■ **WHAT THE EXERCISE ASKS**: Below are records; copy every line in them that holds the word "Open".

==========

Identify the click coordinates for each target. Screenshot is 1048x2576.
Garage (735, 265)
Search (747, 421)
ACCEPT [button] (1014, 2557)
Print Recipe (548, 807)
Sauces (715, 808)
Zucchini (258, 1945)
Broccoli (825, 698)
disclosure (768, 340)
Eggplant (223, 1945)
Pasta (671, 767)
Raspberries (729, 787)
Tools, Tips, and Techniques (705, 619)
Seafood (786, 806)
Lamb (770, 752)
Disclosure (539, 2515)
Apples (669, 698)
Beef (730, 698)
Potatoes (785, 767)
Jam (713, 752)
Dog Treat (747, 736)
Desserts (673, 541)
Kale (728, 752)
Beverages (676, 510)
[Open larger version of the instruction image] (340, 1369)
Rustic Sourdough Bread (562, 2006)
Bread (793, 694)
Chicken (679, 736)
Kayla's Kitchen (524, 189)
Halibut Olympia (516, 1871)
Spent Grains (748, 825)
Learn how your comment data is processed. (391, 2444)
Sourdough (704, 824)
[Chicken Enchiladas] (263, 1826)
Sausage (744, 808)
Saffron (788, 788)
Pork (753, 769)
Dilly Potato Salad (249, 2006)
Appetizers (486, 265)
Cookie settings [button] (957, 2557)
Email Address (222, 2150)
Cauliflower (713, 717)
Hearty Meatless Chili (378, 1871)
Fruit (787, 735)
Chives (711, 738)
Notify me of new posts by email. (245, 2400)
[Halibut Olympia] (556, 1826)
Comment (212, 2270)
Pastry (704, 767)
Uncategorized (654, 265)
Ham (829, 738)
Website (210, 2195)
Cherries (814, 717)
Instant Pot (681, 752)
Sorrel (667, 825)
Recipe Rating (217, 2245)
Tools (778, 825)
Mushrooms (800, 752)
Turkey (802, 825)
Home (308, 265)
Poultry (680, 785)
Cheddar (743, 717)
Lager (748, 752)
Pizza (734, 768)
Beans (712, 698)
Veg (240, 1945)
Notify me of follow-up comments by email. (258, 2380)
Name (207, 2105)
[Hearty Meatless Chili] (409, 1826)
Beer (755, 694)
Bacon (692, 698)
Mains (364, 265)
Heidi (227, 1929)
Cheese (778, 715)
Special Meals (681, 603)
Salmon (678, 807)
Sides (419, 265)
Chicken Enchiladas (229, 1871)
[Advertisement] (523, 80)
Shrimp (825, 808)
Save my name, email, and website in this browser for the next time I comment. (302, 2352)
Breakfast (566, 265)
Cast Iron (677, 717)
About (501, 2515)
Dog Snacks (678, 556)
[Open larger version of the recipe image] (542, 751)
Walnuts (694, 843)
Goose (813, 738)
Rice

==========

■ **WRITTEN ANSWER**:
[Open larger version of the instruction image] (340, 1369)
[Open larger version of the recipe image] (542, 751)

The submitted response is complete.